2. An electric fluid pump as set forth in claim 2 wherein each of
said top plates of said stator includes bevelled ends for defining
tapered gaps between adjacent top plates to control said magnetic
field between said stator and said impeller.
3. An electric fluid pump as set forth in claim 3 wherein said
stator includes a toroid plate for supporting each of said
pillars.
4. An electric fluid pump as set forth in claim 3 further including
an electronic control assembly seated between said stator and said
end cap for selectively energizing each of said coils to produce a
magnetic field and control said rotation of said impeller.
5. An electric fluid pump as set forth in claim 4 wherein said
impeller includes a plurality of vanes for directing fluid within
said upper housing between said inlet and said outlet.
6. An electric fluid pump as set forth in claim 5 wherein said
lower housing is molded of polymeric material with said upper wall
formed integrally therewith for dissipating heat generated from
said stator.
7. An electric fluid pump as set forth in claim 6 further including
a sealing gasket seated between said upper housing and said lower
housing for sealing fluid therebetween.
8. An electric fluid pump as set forth in claim 7 further including
an o-ring seated between said stator and said end cap for sealing
said lower housing.
9. An electric fluid pump as set forth in claim 1 wherein said end
cap includes a hollow channel extending therethrough.
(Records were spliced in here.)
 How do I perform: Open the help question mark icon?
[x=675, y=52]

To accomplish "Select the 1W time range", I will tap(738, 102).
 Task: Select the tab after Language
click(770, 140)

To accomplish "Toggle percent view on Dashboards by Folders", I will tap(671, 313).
10. An electric fluid pump as set forth in claim 9 further
including a first flow tube extending between said end cap and said
upper housing in fluid communication with said inlet for passing
fluid through said end cap.
11. An electric fluid pump as set forth in claim 10 further
including a second flow tube extending between said end cap and
said upper housing and in fluid communication with said outlet for
receiving fluid flowing from said end cap.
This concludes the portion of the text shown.